─── Text ───

Clemson Extension agents provide updates in The South Carolina Grower this week about the status of various crops being produced throughout the state.
Weekly Field Update – 9/12/22
Rob Last reports, “Fall watermelons are looking good. There is some disease around, so fungicide applications remain crucial. I am finding whiteflies in a few crops, too. As we move into fall, with increasing numbers of misty mornings, scouting for diseases is going to be very important. Mists will increase periods of leaf wetness, exacerbating disease pressures in crops. Scouting enables us to make timely applications. Thoughts are turning to planting fall crops. I urge everyone to check transplants carefully to minimize the risk of bringing infected plants into the fields and storing problems for the rest of the crop cycle.”
Zack Snipes reports, “Another wet week for us here in the Lowcountry. Some fields are drying out enough to get in and spray. A few growers have been lucky enough to miss some of the rains and have gotten in the fields to plant fall greens. Muscadines are really coming in right now. It seems that they are all coming in at the same time, which is not good news for U-pick and roadside stands. I am seeing a lot of ripe rot in the berries, particularly purple grapes. I am seeing it in scuppernongs but not as widespread as the muscadines. Symptoms of this disease will be circular, sunken in lesions on the fruit. If allowed to incubate or under ideal conditions, salmon-colored spores will appear in the center of the fruit. This is the same disease we call anthracnose in strawberry, tomato and watermelon. Our wet August has significantly contributed to this disease. At this point in the season, there isn’t much that can be done. Removing dropped berries and leaf litter will help with management for next season.”
Phillip Carnley reports, “Here in Orangeburg and Calhoun, it’s another cloudy and humid start to the week. Last week there were many overcast days with heavy dew and a fair amount of rain scattered in as well. Cucumbers are growing well on the high ground despite increased pressure from downy mildew. Parts of some fields have been completely flooded out, and the weather has made fungicide applications difficult. Cowpea curculio is still an ever-present pain. Growers have had varying degrees of control with pyrethroids due to the weather and not being able to get into the fields to spray. I am seeing purple spot becoming a problem in asparagus with our prolonged period of heavy dew and cooler temperatures. Dr. Keinath authored a great piece about this disease and the control options that can be found here.”
Andy Rollins reports, “Muscadine harvest is continuing with high quality and high sugar content on several farms. Strawberry planting has begun on a few farms, although most are getting soil and beds prepared. Initial plant quality had somewhat irregular growth, although no disease detections yet. Peach production is almost completely finished, with only a few growers harvesting very late producing varieties. Root rot and some budworms (probably tobacco budworm but not sure) were identified in a cut flower operation. Recommend using Bt type insecticide early for smaller caterpillars followed by Intrepid later if problem progresses. Of course, we have to be sensitive to labeled crops.”

─── Given data ───

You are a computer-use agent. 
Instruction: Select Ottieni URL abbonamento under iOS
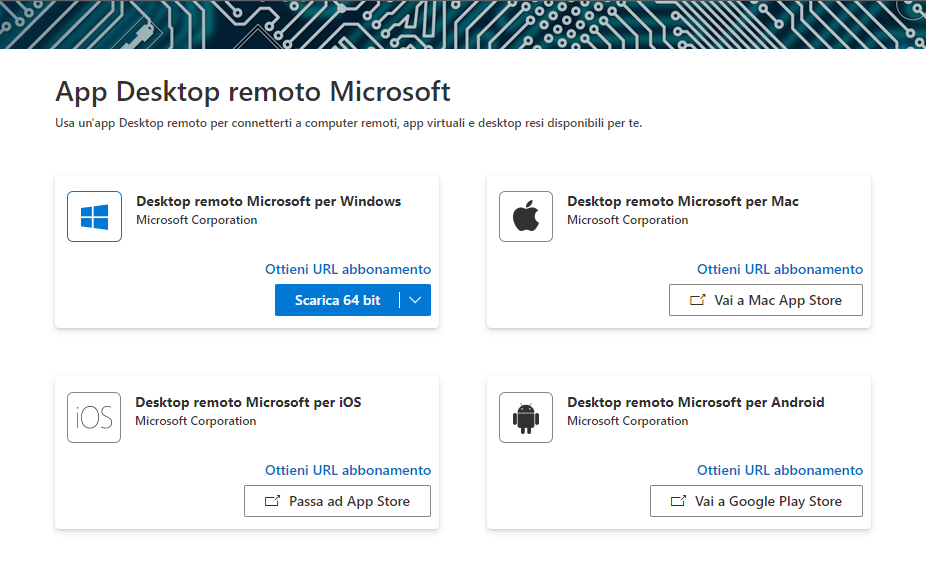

───
─── Given data ───

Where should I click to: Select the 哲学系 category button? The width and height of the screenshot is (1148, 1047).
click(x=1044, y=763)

───

Parts of the exercise:
A) List every Extension agent who gives a report in the weekly field update.
B) In the weekly field update, which disease does Phillip Carnley say is becoming a problem in asparagus?

Responses per task:
A)
Rob Last
Zack Snipes
Phillip Carnley
Andy Rollins

B) Purple spot.